I would want to know more about what our actual targets should plausibly be before making any such claim. I’m not sure we can infer much from your examples. Maybe an analogy is that we’re aggregating predictions of different perspectives, though?
Other animals could fail to be conscious, and so have welfare ranges of 0.
I agree it would be good to know which aggregation methods perform better under different conditions, and performance targets. The geometric mean is better than the mean, in the sense of achieving a lower Brier and log score, for all Metaculus’ questions. However, it might be this would not hold for a set of questions whose predictions are distributed more like the welfare ranges of the 12 models considered by Rethink Priorities. I would even be open to using different aggregation methods depending on the species, since the distribution of the 12 mean welfare ranges of each model varies across species.
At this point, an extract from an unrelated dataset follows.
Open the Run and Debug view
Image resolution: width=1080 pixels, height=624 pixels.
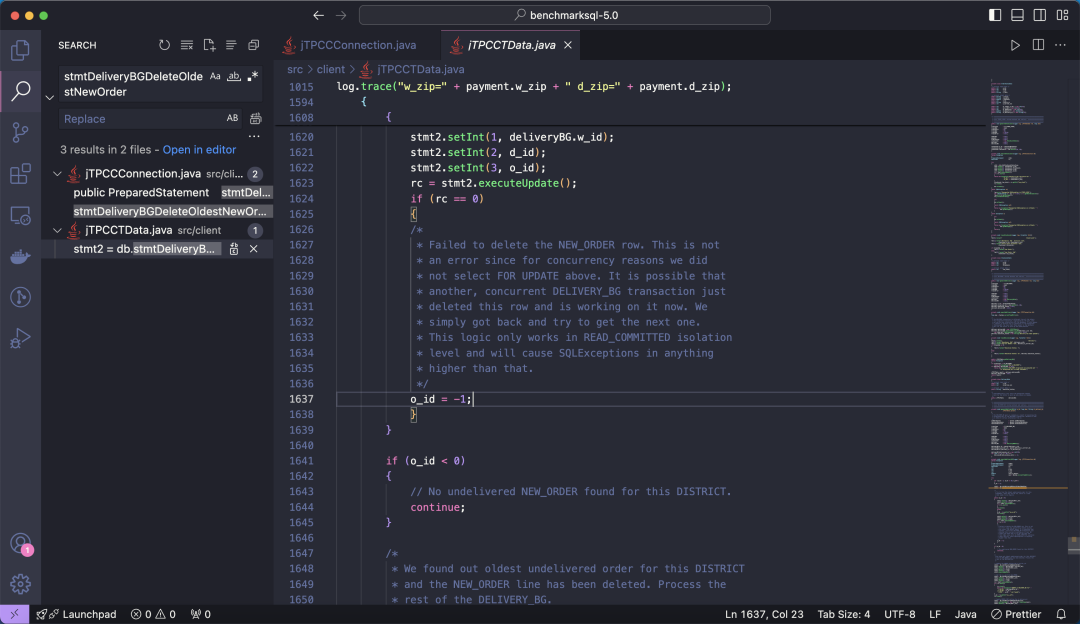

If the forecasts come from “all-considered views of experts”, which I think is what you are calling “different perspectives”, Jaime Sevilla suggests using the geometric mean of odds if poorly calibrated outliers can be removed, or the median otherwise. For the case of welfare ranges, I do not think one can say there are poorly calibrated outliers. So, if one interpreted each of the 12 models as one forecaster[1], I guess Jaime would suggest determining the cumulative distribution function (CDF) of the welfare range from the geometric mean of the odds of the CDFs of the welfare ranges of the 12 models, as Epoch did for judgment-based AI timelines. I think using the geometric mean is also fine, as it performed marginally better than the geometric mean of odds in Metaculus’ questions.
Jaime agrees with using the mean if the forecasts come from “models with mutually exclusive assumptions”:
However:
Models can have more or less mutually exclusive assumptions. The less they do, the more it makes sense to rely on the median, geometric mean, or geometric mean of odds instead of the mean.
There is not a strong distinction between all-considered views and the outputs of quantitative models, as the judgements of people are models themselves. Moreover, one should presumably prefer the all-considered views of the modellers over the models, as the former account for more information.
Somewhat relatedly, Rethink recommends using the median (not mean) welfare ranges.
Sorry for not being clear. I agree with the above if lack of consciousness is defined as having a null welfare range. However:
In practice, consciousness has to be operationalised as satisfying certain properties to a desired extent.
I do not think one can say that, conditional on such properties not being satisfied to the desired extent, the welfare range is 0.
So I would say one should put no probability mass on a null welfare range, and that the CDF of the welfare range should be continuous[2]. In general, I assume zeros and infinities do not exist in the real world, even though they are useful in maths and physics to think about limiting processes.
This sounds like a moral parliament in some way?
Side note. I sometimes link to concepts I know you are aware of, but readers may not be.
In addition, I think the CDF of the welfare range should be smooth such that the probability density function (PDF) of the welfare range is continuous.